== Written exercise 1 ==
Copy the night-out piece starting at "With that, it’s" and ending at "at your phone.", swapping "eejit" for "idiot".
== Written exercise 2 ==
Write the next part of the piece on the steps of a typical night out, picking up after its final sentence.

--- Start of Source ---

We’ve all been there – the standard night out, that follows the predictable trajectory to a tee.
Here are the 27 steps to those nights that we’ll all be all-too-familiar with, illustrated – just to make things interesting, for a change – with some of the weirdest stock imagery we could get our hands on.
Step 1: Get ready
Getting dressed and looking sharp is always the first step for a successful night out. You take out that trilby hat you bought on holidays in Tenerife two years ago but have never felt confident enough to wear out in public. You try it on. Admire yourself in the mirror for a couple of minutes, then toss it back in the wardrobe.
Maybe next time.
Step 2: Getting in the mood
The second step is equally as important. You look the part but do you feel the part?
To set the mood for the night you treat yourself to a pre-going out drink, put on an energising song and dance around your living room. Instant uplift, until the next song on your playlist is Radiohead and you spend the next five minutes curled up in the corner of your bedroom quietly sobbing.
Step 3: Adjustment
As you dance around your living room, you catch sight of yourself in the mirror and realise that this outfit just won’t do. You change clothes. Try on the trilby again, and discard it just as quickly, dreaming of a day when the trilby will be socially acceptable.
With that, it’s time to head to the pub.
Step 4: Time management
You time your arrival to be twenty minutes after the designated meeting time in The Hairy Lemon, as you’re walking in on your own and don’t want to end up standing around on your own like an eejit.
None of your friends are there yet.
Step 5: Stand around on your own like an eejit
You spend the next half an hour trying to make it seem like you are completely comfortable and okay with standing in a crowded bar on your own. You stare blankly at your phone.

--- End of Source ---
--- Start of Dataset extract ---

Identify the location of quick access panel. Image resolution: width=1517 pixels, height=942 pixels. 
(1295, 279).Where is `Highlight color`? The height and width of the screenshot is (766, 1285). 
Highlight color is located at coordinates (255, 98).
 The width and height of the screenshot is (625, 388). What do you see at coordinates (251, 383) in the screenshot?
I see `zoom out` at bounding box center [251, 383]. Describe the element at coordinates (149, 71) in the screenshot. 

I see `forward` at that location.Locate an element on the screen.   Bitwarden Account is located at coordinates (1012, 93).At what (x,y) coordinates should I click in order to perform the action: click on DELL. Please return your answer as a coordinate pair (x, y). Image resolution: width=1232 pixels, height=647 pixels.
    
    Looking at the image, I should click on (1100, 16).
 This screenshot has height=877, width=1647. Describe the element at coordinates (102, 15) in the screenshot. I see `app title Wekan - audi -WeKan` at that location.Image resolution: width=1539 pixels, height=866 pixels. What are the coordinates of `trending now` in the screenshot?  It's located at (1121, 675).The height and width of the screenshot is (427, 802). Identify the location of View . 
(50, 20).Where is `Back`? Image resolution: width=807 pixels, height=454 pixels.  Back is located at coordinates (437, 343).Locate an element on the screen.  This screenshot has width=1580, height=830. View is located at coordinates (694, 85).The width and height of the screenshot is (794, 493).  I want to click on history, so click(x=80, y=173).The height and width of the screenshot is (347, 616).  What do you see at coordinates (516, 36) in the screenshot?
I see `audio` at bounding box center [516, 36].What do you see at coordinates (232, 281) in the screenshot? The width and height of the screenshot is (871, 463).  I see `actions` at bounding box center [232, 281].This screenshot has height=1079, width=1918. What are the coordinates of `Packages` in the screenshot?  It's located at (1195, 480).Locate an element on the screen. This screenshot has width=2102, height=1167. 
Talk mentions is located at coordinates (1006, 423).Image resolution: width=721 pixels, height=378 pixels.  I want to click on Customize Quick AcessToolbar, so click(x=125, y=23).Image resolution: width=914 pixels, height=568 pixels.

--- End of Dataset extract ---

== Right answer 1 ==
With that, it’s time to head to the pub.
Step 4: Time management
You time your arrival to be twenty minutes after the designated meeting time in The Hairy Lemon, as you’re walking in on your own and don’t want to end up standing around on your own like an idiot.
None of your friends are there yet.
Step 5: Stand around on your own like an idiot
You spend the next half an hour trying to make it seem like you are completely comfortable and okay with standing in a crowded bar on your own. You stare blankly at your phone.

== Right answer 2 ==
Open Tinder, flicking through people until your ex’s profile shows up. Immediately delete Tinder from your phone. Spend the rest of the time pointlessly scrolling up and down your Facebook newsfeed, wondering why your friends are posting on Facebook when they are supposed to be here?
Try to hide your escalating panic and paranoia that this night is all an elaborate prank by your so-called friends who have secretly hated you all these years. You are about to have a complete panic attack when…
Step 6: Your friends arrive
Your friends arrive in the bar. Their eyes light up when they see you. You try to hold back your tears of relief.
When they apologise for being late, you wave it away, it’s fine, you only got there a couple of minutes ago yourself. Still slightly shook, you explain that you’re not sure if you’re going to go clubbing, you’ll probably only have a couple of beers. The drinking commences.
Step 7: Escalation
A wild Jack Daniels and Coke appears. You try drinking it. It’s super effective!
Step 8: Broadening your horizons
You decide to move to P Mac’s because the barman here is a prick as he refused to serve you before everyone else who had been queuing before you. You can’t drink here anymore – possibly ever – as every drink would taste of injustice.
Step 9: Deja-vu
You arrive in P Mac’s. After several double Jack Daniels and Cokes, it’s time to repeat the conversations you were having earlier in the night.
The key difference being that they are now louder, more incoherent and consist entirely of bullet points.
Step 10: If at first you don’t succeed…
It’s time.
You arrive at the entrance to Workman’s. You’re refused entry by the bouncer. You take this in your stride.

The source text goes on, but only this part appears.